Sun Cable‘s plans for an enormous 20 gigawatt (GW) solar farm outside Darwin, Australia, along with 42 GW of battery storage, which will generate electricity for Singapore over a 3,000-mile-long undersea cable, exemplifies the innovative thinking required for this transformation. Indonesia has given permission for the undersea cables to be laid in its territorial waters. The project would also help power Darwin, Australia, with a population near 150,000, which is the provincial capital.

Australia has lots of wilderness (the center of the continent is virtually uninhabited) and lots of sunshine, so it is an ideal producer of solar energy.

The planned facility, in the Northern Territory, will consisted of 28 million solar panels on nearly 30,000 acres of land, according to Peter Hannam.


Australia, 5 October 2011, Own work This W3C-unspecified vector image was created with Adobe Illustrator. Author: TUBS. Creative Commons Attribution-Share Alike 3.0 Unported license.

Sun Cable has raised some $250 million for the $30 billion project so far, according to Hannam at The Guardian. Billionaires Mike Cannon-Brookes and Andrew Forrest, have recently invested the bulk of the money so far raised. .


h/t Sun Cable.

The island city-state of Singapore is the major beneficiary of the project.

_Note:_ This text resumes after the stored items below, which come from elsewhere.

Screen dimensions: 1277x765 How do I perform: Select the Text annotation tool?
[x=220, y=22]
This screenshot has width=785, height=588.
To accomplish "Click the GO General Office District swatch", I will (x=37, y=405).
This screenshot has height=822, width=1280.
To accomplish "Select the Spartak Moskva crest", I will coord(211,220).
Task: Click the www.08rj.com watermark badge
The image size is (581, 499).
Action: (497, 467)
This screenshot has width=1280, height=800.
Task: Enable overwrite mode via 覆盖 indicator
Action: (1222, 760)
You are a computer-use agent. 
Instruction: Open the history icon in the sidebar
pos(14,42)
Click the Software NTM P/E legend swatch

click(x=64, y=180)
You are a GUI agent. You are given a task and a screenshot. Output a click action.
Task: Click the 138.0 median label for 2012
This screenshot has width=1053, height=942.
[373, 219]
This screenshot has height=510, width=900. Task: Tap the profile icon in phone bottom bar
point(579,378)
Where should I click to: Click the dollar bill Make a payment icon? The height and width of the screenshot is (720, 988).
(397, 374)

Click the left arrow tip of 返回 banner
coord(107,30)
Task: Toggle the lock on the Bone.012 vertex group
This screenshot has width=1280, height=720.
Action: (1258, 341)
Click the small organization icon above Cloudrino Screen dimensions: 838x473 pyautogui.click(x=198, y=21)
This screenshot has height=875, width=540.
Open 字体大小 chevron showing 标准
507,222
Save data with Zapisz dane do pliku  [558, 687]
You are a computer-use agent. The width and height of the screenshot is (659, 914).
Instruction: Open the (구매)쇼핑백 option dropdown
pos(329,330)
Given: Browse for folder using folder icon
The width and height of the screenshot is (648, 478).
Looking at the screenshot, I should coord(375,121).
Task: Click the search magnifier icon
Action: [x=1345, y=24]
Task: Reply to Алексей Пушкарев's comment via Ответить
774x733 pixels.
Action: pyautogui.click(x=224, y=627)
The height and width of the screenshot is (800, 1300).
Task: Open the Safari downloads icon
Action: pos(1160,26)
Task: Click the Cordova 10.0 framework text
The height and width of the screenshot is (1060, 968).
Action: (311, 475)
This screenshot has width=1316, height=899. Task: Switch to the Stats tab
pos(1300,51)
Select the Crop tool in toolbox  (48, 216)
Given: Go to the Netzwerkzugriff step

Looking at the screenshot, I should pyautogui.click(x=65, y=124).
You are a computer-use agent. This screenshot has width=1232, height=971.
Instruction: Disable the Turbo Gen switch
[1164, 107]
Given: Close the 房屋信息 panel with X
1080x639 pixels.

Solar panels have plummeted in price and are increasingly the best source of electricity. But they are relatively bulky and solar farms require some wide open spaces, spaces that Singapore lacks.


Singapore. © Juan Cole.

Although it only has about 6 million people, Singapore’s gross domestic product is around $400 billion per year, more than much large countries such as Vietnam and the Philippines, and nearly as big as major countries like South Africa and Egypt. Singapore is an important container port. It doesn’t have petroleum of its own, but it refines crude into gasoline. It produces semiconductors and other high tech products, and provides financial services. But at 281 sq mi., it is less than half the size of the US Virgin Islands and about half the size of Guam, two of the smallest territories in the United States.


Singapore. © Juan Cole.

The Newcastle Waters solar project would provide 15% of Singapore’s electricity. The company is hoping to complete it by 2028, only six years from now. Right now Singapore depends almost entirely on methane gas for its electricity generation and if this project comes in on time, it will allow the country to attain its 2030 carbon dioxide reduction goals in accord with the Paris Climate Treaty.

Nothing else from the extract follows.